== YOUR OBJECTIVE ==
Take every line from the material that has the word "Accessories" in it.

━━ EXERCISE INPUTS ━━

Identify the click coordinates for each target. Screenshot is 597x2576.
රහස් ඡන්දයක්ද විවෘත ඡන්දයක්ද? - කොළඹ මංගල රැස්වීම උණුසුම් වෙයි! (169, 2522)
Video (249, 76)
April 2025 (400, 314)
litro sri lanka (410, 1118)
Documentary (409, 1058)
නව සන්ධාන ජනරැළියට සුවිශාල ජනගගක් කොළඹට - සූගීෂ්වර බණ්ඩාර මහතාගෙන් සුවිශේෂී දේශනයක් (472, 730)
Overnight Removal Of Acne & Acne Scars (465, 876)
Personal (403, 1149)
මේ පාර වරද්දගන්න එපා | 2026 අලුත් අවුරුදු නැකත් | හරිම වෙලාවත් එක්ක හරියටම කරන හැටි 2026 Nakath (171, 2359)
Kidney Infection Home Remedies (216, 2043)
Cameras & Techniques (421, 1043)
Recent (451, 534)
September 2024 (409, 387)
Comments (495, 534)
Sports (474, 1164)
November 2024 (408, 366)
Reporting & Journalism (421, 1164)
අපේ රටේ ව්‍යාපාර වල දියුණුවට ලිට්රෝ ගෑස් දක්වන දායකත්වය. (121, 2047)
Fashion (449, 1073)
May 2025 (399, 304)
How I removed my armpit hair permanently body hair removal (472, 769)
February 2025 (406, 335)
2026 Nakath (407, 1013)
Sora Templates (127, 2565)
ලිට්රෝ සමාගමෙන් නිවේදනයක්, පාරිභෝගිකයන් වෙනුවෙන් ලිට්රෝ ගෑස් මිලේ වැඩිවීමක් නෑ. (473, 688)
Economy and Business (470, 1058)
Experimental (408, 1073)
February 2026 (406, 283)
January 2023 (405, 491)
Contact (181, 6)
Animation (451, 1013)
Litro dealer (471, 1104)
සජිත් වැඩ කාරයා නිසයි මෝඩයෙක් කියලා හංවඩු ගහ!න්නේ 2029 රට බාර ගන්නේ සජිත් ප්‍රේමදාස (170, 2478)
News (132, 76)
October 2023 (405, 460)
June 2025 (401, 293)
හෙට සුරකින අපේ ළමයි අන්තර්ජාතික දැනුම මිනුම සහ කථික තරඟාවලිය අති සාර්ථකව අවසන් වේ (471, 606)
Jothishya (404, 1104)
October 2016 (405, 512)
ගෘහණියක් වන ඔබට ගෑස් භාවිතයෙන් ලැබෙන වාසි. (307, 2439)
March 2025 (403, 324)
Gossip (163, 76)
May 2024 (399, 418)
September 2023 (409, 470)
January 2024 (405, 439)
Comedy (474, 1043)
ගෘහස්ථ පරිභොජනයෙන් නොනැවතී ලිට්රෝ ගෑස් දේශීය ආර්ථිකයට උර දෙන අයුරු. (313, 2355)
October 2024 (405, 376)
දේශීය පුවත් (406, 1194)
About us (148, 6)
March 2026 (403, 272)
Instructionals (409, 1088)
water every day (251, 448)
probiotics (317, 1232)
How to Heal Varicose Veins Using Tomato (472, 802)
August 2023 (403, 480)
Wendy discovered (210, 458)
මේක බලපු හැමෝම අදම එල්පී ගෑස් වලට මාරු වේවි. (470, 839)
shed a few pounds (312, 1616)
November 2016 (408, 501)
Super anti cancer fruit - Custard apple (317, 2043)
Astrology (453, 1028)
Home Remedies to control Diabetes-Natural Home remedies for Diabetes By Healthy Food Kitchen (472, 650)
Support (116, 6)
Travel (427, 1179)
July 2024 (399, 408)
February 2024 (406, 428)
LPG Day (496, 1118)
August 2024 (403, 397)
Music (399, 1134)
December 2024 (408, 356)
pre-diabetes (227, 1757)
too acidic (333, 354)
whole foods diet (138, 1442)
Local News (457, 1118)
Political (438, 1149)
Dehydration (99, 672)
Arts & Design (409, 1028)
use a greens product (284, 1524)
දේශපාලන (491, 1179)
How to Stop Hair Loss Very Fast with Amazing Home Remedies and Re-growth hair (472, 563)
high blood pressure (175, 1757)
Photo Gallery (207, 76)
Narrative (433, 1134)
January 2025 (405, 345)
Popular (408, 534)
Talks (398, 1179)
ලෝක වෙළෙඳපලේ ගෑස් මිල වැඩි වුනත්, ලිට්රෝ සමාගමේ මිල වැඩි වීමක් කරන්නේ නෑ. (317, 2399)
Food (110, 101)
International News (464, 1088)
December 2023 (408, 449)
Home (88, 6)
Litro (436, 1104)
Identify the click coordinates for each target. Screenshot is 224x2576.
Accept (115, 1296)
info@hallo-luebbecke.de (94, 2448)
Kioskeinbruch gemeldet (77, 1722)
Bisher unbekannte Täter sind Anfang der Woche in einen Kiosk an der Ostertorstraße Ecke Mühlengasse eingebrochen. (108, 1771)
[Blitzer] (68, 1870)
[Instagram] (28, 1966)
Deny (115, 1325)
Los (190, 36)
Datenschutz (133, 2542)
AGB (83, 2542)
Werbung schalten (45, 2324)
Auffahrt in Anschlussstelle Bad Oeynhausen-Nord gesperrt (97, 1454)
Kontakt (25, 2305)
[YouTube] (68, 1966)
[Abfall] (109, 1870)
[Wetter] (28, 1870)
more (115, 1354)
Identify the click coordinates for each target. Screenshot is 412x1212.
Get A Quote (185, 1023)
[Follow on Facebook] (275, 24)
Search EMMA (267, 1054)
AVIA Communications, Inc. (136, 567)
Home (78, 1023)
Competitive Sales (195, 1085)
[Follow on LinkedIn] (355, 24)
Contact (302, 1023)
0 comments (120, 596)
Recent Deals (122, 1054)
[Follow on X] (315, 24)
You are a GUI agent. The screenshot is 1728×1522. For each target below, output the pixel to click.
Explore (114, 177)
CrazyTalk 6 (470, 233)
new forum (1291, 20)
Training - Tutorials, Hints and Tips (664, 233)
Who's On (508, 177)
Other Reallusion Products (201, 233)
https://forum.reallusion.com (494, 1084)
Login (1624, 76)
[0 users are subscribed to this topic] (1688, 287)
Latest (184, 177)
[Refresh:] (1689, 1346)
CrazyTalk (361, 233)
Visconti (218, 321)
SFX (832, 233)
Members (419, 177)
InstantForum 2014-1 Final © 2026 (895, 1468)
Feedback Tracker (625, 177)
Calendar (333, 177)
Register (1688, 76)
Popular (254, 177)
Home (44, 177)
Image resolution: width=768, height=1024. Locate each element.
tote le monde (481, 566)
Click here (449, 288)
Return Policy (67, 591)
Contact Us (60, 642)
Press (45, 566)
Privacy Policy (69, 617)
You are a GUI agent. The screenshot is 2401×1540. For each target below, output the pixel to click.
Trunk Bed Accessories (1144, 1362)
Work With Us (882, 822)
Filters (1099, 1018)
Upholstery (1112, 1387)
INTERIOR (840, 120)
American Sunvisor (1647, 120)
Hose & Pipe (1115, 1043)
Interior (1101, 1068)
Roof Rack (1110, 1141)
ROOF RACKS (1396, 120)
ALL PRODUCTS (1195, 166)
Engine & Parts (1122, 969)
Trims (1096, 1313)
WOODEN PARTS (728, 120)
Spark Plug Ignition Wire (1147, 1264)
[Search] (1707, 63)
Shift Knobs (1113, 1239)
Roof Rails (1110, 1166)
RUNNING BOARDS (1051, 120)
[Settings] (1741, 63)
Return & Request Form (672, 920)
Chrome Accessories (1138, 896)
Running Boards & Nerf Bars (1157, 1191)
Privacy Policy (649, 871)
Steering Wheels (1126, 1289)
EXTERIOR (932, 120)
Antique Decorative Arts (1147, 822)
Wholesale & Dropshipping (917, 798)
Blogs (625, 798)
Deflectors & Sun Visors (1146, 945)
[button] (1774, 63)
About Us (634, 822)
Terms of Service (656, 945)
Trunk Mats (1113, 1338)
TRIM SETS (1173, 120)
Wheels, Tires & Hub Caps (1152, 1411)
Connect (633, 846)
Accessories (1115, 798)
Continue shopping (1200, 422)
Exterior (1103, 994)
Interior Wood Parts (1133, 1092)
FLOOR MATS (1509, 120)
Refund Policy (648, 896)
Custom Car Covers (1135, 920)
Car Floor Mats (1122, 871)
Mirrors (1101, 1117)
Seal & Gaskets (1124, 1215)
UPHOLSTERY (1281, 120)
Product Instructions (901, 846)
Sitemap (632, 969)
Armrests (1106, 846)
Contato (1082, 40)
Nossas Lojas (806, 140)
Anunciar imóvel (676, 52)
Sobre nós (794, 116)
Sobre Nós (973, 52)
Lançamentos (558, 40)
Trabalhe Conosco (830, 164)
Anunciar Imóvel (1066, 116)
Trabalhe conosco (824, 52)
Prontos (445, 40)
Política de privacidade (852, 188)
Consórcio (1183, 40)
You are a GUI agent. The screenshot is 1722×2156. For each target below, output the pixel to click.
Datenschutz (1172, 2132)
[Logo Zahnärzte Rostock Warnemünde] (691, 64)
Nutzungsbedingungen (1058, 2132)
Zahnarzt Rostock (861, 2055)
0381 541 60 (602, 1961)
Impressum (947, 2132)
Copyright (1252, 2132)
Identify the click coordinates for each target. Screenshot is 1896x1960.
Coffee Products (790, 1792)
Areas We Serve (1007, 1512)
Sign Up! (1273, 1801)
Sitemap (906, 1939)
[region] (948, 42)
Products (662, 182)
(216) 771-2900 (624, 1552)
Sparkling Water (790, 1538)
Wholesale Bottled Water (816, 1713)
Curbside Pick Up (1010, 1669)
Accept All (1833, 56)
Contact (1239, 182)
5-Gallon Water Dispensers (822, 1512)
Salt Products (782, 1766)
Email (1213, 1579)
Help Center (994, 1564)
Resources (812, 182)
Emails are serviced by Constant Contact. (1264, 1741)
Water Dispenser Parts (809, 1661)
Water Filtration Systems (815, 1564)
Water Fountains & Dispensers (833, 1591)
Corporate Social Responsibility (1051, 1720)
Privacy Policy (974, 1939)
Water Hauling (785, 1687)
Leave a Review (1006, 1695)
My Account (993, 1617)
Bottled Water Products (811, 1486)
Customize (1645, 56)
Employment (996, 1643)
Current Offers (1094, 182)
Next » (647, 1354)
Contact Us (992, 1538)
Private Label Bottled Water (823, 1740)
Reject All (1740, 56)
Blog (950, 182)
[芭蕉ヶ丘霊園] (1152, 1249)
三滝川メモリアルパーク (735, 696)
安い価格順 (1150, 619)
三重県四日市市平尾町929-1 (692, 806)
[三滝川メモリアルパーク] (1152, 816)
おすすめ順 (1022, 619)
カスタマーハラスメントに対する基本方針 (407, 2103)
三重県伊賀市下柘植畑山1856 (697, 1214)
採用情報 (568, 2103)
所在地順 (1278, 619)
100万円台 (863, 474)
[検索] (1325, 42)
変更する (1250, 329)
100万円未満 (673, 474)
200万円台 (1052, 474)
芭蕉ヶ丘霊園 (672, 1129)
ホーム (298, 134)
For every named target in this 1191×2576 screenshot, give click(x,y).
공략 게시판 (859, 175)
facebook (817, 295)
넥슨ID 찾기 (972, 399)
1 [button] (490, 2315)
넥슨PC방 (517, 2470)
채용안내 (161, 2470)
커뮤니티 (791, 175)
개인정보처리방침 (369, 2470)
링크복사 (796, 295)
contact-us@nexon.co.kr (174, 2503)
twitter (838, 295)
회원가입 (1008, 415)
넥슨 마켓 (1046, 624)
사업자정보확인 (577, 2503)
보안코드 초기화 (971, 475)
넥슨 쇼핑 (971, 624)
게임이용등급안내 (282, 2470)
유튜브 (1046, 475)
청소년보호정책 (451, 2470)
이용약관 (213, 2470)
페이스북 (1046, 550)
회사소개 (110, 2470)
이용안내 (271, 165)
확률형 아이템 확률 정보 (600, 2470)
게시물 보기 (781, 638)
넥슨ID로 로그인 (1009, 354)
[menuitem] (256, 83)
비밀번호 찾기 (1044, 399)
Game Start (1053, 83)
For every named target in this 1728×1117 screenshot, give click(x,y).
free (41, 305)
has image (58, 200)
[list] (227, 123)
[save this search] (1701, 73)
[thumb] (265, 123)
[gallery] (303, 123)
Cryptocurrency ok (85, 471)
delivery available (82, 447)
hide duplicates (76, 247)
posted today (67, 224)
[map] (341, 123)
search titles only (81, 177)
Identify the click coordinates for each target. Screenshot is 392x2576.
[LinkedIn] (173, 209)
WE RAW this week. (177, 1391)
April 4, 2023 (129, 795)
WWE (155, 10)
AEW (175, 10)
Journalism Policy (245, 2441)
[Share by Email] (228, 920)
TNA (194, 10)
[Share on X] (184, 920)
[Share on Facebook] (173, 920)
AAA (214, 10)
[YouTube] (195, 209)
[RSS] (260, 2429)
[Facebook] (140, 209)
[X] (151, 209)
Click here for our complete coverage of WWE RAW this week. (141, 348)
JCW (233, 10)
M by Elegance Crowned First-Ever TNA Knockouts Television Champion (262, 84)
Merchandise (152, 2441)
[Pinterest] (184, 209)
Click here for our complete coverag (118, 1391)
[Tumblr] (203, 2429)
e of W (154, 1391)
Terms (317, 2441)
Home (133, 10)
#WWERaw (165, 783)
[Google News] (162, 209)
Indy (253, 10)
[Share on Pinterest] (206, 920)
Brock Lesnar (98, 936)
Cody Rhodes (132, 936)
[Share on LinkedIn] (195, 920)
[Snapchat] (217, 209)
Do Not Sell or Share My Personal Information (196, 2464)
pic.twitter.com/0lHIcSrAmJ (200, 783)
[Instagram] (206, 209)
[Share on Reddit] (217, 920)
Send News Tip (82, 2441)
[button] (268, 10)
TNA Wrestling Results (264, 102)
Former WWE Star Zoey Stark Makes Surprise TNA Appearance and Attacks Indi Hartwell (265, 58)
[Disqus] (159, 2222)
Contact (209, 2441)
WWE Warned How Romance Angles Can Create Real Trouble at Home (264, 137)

━━━

== EXERCISE RESULT ==
Trunk Bed Accessories (1144, 1362)
Chrome Accessories (1138, 896)
Accessories (1115, 798)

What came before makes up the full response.